### Teks Kutipan
Selasa 06 Jun 2017 21:49 WIB

Perlu Terobosan Percepat Program Sejuta Rumah

Presiden Joko Widodo (kedua kiri) didampingi Menteri Pekerjaan Umum dan Perumahan Rakyat (PUPR) Basoeki Hadimoeljono (kanan), Direktur Utama PT Bank Tabungan Negara (BTN) Maryono (keempat kanan) meninjau bangunan rumah Villa Kencana Cikarang untuk masyarakat berpenghasilan rendah usai peresmian di kawasan Sukatani, Kabupaten Bekasi, Jawa Barat, Kamis (4/5).

### Cuplikan Data

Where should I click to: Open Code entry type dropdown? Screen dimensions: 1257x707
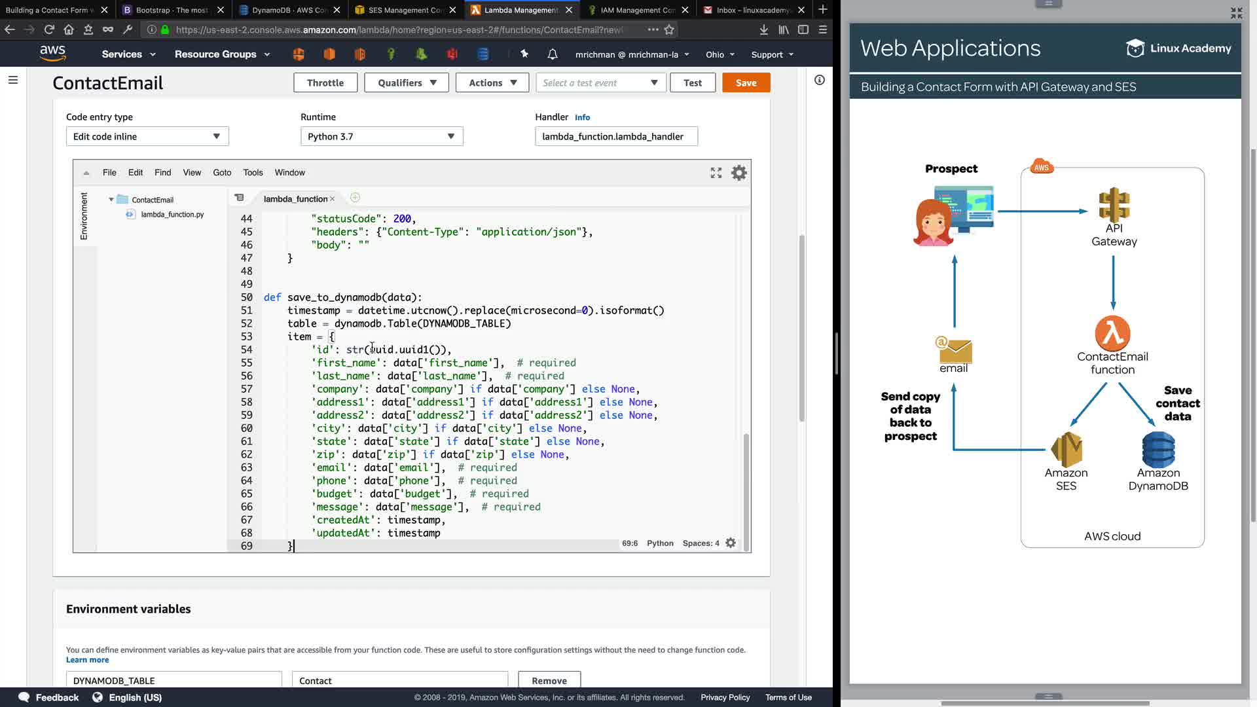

### Rincian Latihan
Bisakah Anda melanjutkan berita tentang percepatan Program Sejuta Rumah di atas, dimulai tepat setelah kalimat terakhirnya?

### Jawaban Tertulis
Foto: Antara/Risky Andrianto
Presiden Joko Widodo (kedua kiri) didampingi Menteri Pekerjaan Umum dan Perumahan Rakyat (PUPR) Basoeki Hadimoeljono (kanan), Direktur Utama PT Bank Tabungan Negara (BTN) Maryono (keempat kanan) meninjau bangunan rumah Villa Kencana Cikarang untuk masyarakat berpenghasilan rendah usai peresmian di kawasan Sukatani, Kabupaten Bekasi, Jawa Barat, Kamis (4/5).

REPUBLIKA.CO.ID JAKARTA -- Pemerintah diminta untuk memberikan kemudahan peraturan bagi para pengembang agar mereka tertarik membangun rumah sederhana bagi masyarakat berpengharsilan rendah (MBR). hal itu dinilai penting guna mempermudah mewujudkan program sejuta rumah yang dicanangkan pemerintahan Presiden Joko Widodo.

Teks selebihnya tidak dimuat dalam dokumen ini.